Lead pipes and lead solder in a city’s water distribution system can mean dangerous water — like in the case of Flint, Michigan — but it doesn’t always mean a city’s water is bad. Many cities in the U.S., particularly older cities in the Northeast and Midwest have lead infrastructure, but lead in the water is minimal, meeting standards established by the Environmental Protection Agency.

Why is that?

Because the water’s properties can affect how it interacts with the piping material and what eventually comes out at the faucet.

In Flint, the water’s lead levels rose after the city changed water sources. The city had been purchasing its water from Detroit, which drew water from Lake Huron. To save money it started drawing water out of the Flint River. But the water from the Flint River, despite going through a water treatment facility, had different properties. It was more corrosive. As the water from the Flint River filled Flint’s pipes, some of which were made of lead, it started corroding the interiors, wearing away years’ worth of build-up that separated the actual lead from the water that eventually entered people’s homes.

That build-up —made up of biofilms and mineral coating  — consists of microorganisms, and organic and inorganic materials.

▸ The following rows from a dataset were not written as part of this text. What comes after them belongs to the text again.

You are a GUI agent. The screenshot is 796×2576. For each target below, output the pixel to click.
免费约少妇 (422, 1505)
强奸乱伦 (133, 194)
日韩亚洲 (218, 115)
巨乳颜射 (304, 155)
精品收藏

It’s basically a lining between the water and the lead pipe.

The Flint River water first corroded away the film and then started to pick up lead from the exposed pipe.

Many other cities with corrosive water sources add anti-corrosive chemicals to the water before it gets distributed to households. In fact, this is mandated by the EPA’s Lead and Copper Rule, which requires utilities to develop and use a corrosion control plan. If tests reveal elevated levels of lead in the water, utilities have to tweak the corrosion controls in place until water quality improves (or take other steps to decrease lead levels in the water).

The controls can include various adjustments to the water, like changing its alkalinity and pH, hardness, and/or adding phosphate or silicate-based “corrosion inhibitors.”

In some cases, corrosion controls don’t work or have side-effects unacceptable to a utility, and the utility has to seek alternative ways to reduce lead levels. That’s what happened in Madison, Wisconsin.

But in Flint, the water utility simply did not have a corrosion control plan in place, despite statements to the contrary by some state regulators.

In January, Pittsburgh tweaked its corrosion control plan, switching from adding caustic soda to soda ash to make the water less corrosive. The city’s latest reported water tests, which included samples from 50 homes in 2013, showed lead levels just a hair shy of triggering action as mandated by the Lead and Copper Rule. Ten percent of tested taps — that’s five homes — had lead levels above EPA’s action level, which is 15 parts per billion. The lead level at the 90th percentile — that’s the statistical measure EPA uses to gauge compliance and means that 90 percent of samples were below that number — was 14.7 parts per billion. The utility is scheduled to retest 50 taps this summer, though there’s no guarantee it will be the same homes from 2013.